The Probation Service, who Johnny is due to meet tomorrow, has been undertaking an internal review into its actions in what Mr Buckland has already described in Parliament as a “horrifying case”. “I believe that if the Probation Service had done their job, Jackie would still be here,” Johnny says.
The family were dealt a further blow after enduring the events of her death being relived in graphic detail in a court case that took place earlier this year and ran over the course of three weeks.
After the CPS took the rare decision to charge all four of the gang, including the three passengers, with death by dangerous driving, the man who had been behind the wheel Karn Hill pleaded guilty but his three co-defendants Mellor, Alan Mawhinney and Wayne Carroll pleaded not guilty, leading to the trial.
Caroll’s previous offending included being jailed in 2015 for a previous death by dangerous driving offence when he had run down a pedestrian in Havercroft, near Wakefield, the year before.
The three other men were found guilty but when it came to sentencing Judge Jeremy Richardson QC made clear the maximum sentence he was allowed to impose per defendant was 14 years. It came despite the Government committing in late 2017 to introducing life sentences for those who cause death by dangerous driving. Despite the pledge, no legislation to make this the law has yet been passed meaning the current regulations still stand.
Mellor was sentenced to 13 years in jail, Mawhinney and Carroll to 12-and-a-half years each and Hill to 10-and-a-half years. Johnny says the delay in amending the maximum possible sentences was a further blow to the family and all those who had known Jackie.

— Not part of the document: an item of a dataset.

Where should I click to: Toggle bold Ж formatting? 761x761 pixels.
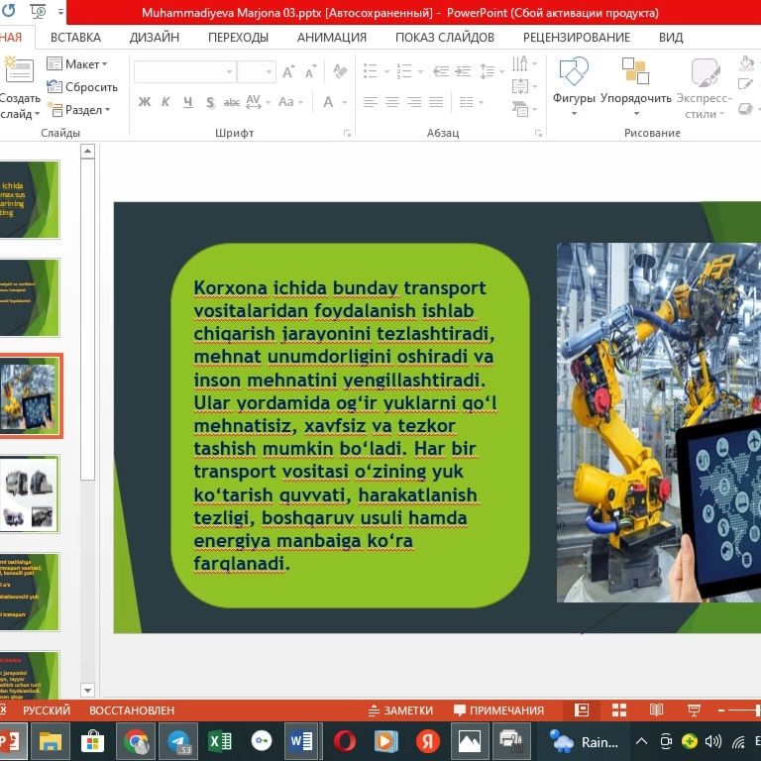(x=145, y=102)
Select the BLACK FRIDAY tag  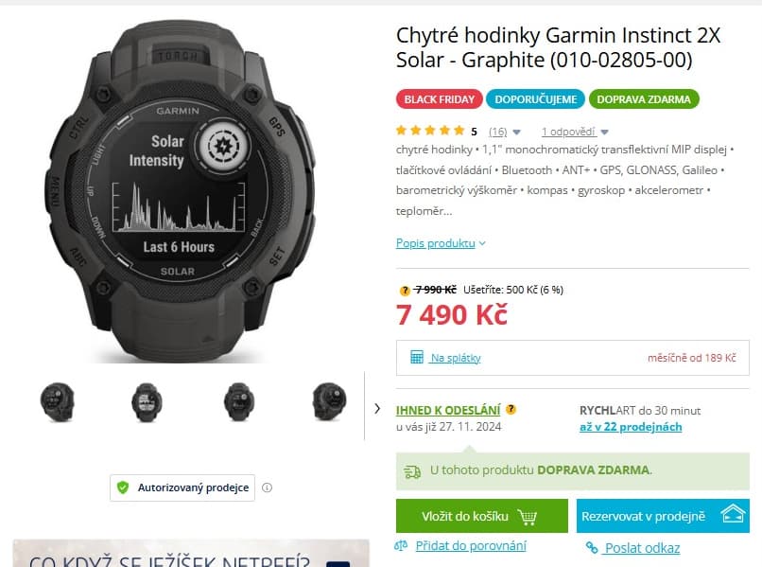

“The situation is a joke but we are not laughing,” says Johnny. “It is not until it affects people that can change the laws that they will actually change the law. When it affects a little mining community like Grimethorpe, it doesn’t seem to count.”
He says the impact of his sister’s death is ongoing but he hopes the terrible events of her death can lead to legal changes.
“I have never seen a community come together as much as what they did in Grimethorpe since the Miners’ Strike. The support has been amazing. It hasn’t just been an impact on my family or our friends, it has been an impact on the whole community.
“It has been a rollercoaster of emotions. The anger inside my body is unbelievable. People are being let down and failed in so many ways in this country and our family have been let down. People say to me the way you have handled it has been amazing. But they don’t know what goes on behind closed doors, nobody knows the tears that have come out of my body.”
MP calls for Government action
Barnsley East MP Stephanie Peacock says she hopes this week’s meeting with the Justice Minister will “give Jacqueline’s family the opportunity to bring our campaign to Westminster and speak first-hand to those who have the power to make the change”.
“The Government has committed to ending lenient sentences for death caused by dangerous driving, yet the maximum sentence has yet to be increased,” she says.
“Alongside Johnny, I’ll be pressing the Minister to bring forward these changes immediately, scrap the lenient sentences, and give justice to Jacqueline and her family.”
A spokesperson for the Ministry of Justice said: "This was a deeply tragic case and our sympathies are with Mrs Wileman’s family.
“Killer drivers ruin lives which is why we intend to give courts the power to hand down life sentences for death by dangerous driving - sending a clear message to those who drive irresponsibly. We will bring forward proposals for changes in the law when parliamentary time allows.”